Having watched multicoloured snakes of tiny children on the ski slopes, many parents are desperate to take their own offspring skiing. They have this idea of what fun it would be to glide elegantly en famille down the blue runs, their grateful children glowing with health and grinning from ear to ear...

It can happen like that, and when it does there's nothing better, but there's a lot of work along the way before you arrive at that stage.

Children can start to ski a little at two, if they are confident, co-ordinated and relatively fearless. Little boys seem to take to it earlier than girls, perhaps because they don't have the intelligence to imagine how much careering into a tree could sting! But you need good weather, good snow, a very gentle nursery slope and lots of time and patience, one to one. They can manage about an hour per day, probably at lunchtime, when the weather is warmer and the slopes at their emptiest.

Possibly the best preparation for skiing is tobogganing. The combination of speed, terror and lack of control is good practice. Beware, however: sledges are faster and more dangerous than skis. You need to pick your slope very carefully!

When your child is ready to start skiing, don't be fobbed off with plastic imitations of skis: he should have proper little skis and rear-entry boots. He does not need poles, however. He must have sunglasses or goggles. He probably won't be skiing fast enough to crash hard himself, but could always be fallen on by a twenty-stone beginner, or hit by a drag lift, so a helmet is essential

Two-year olds will probably start by being pulled along the flat, holding the end of one of your poles. After half an hour or so they'll be ready to be carried or dragged a few yards up a gentle slope, and allowed to slide back into the arms of Mummy, or someone else in whom they have total confidence (probably not Daddy!).

From as young as their third birthday, children can learn to go up the drag lift and ski back down in gorgeous little parallel turns, though still only for about an hour per day.

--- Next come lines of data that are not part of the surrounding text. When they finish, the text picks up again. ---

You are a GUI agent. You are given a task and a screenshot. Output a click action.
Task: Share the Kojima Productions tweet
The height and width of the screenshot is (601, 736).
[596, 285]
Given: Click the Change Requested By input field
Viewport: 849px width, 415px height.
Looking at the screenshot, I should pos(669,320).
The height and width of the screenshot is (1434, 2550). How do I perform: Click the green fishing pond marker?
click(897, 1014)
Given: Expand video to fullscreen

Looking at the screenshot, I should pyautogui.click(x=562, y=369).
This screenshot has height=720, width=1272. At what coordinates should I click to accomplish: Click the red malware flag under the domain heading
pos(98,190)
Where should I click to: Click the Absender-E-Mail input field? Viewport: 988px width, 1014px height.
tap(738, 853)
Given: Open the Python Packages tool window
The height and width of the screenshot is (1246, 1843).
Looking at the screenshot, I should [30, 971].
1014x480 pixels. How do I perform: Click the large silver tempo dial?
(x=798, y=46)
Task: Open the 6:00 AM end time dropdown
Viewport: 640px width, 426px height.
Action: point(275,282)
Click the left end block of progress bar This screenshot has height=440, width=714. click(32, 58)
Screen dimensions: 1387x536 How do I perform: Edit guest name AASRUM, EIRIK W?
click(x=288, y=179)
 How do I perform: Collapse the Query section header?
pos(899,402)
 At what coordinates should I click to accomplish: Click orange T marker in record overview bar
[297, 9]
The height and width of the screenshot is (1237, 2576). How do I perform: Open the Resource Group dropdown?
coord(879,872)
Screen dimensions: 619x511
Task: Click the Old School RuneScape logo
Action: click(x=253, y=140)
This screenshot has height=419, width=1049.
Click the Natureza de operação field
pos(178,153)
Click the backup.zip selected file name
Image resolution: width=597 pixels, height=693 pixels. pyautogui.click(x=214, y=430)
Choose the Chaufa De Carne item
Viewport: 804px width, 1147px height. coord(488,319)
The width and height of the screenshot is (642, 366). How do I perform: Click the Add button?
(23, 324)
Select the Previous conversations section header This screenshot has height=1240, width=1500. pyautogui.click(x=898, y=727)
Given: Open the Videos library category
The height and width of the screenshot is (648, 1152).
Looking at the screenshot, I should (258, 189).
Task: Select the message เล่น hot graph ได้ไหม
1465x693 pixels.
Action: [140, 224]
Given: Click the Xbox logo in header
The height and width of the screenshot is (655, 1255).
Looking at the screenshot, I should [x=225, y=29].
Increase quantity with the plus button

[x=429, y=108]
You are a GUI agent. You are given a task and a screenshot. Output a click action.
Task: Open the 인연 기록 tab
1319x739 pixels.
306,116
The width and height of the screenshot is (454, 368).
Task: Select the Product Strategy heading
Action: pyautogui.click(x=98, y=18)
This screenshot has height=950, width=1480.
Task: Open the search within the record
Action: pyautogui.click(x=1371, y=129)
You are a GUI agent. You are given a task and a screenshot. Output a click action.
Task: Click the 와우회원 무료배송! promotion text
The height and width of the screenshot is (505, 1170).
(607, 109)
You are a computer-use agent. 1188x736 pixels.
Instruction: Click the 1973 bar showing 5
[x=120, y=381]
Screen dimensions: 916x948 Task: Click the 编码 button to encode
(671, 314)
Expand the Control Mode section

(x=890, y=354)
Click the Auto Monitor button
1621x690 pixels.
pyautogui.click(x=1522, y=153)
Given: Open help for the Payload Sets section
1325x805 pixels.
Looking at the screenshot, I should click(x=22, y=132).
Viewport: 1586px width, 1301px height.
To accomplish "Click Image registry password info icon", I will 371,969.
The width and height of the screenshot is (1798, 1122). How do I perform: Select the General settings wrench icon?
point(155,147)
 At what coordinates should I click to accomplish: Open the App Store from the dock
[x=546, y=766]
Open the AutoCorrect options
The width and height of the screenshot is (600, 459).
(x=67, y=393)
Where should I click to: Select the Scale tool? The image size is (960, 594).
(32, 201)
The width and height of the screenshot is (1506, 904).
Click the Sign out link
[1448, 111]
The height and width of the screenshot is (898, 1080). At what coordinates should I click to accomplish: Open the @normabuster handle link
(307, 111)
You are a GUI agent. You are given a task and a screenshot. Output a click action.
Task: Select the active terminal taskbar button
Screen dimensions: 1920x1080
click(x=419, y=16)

A parent can help with the initial stages, such as getting used to the drag lift. You put one of your skis between the child's, put the drag between your own legs, and push the child along with your leg. But most parents are survival skiers, getting down the piste in spite of their technique, not because of it. Children learn largely through imitation, and they need someone technically perfect to copy. If you can get an instructor from your own country, it makes life a lot easier. Children find even practically bilingual foreigners very confusing!

The easiest way for them to learn is with a private instructor per child. This is very expensive. You can halve the price by sharing the lesson between two children, but with two tiny beginners an instructor spends most of his time rushing between them, preventing wipe-outs and tantrums. It costs half as much, and each child learns a quarter as much and enjoys it a tenth as much! Ski holidays are expensive, but if you want your children to learn to ski and be happy there is no alternative to spending a bit more.

Once your child can get on and off lifts alone, you can start thinking about shared lessons or even ski school, so long as classes are small and lessons relatively short. But don't rush them. Skiing is only meant to be a bit of fun. If they are as happy tobogganing or building a snowman, let them.

A three- or four-year old with, say, twenty hours' experience on the nursery slopes can probably manage to ski a green run with his or her parents. And that will be the proudest moment of your life! And if they don't get there until they're six or eight, who cares? As one Brit living in a ski resort was recently heard to say, 'My lad skied red runs at three, blacks at four, bumps and slalom at five, and got his adult Giant Slalom badge at six. But he still can't write his own name!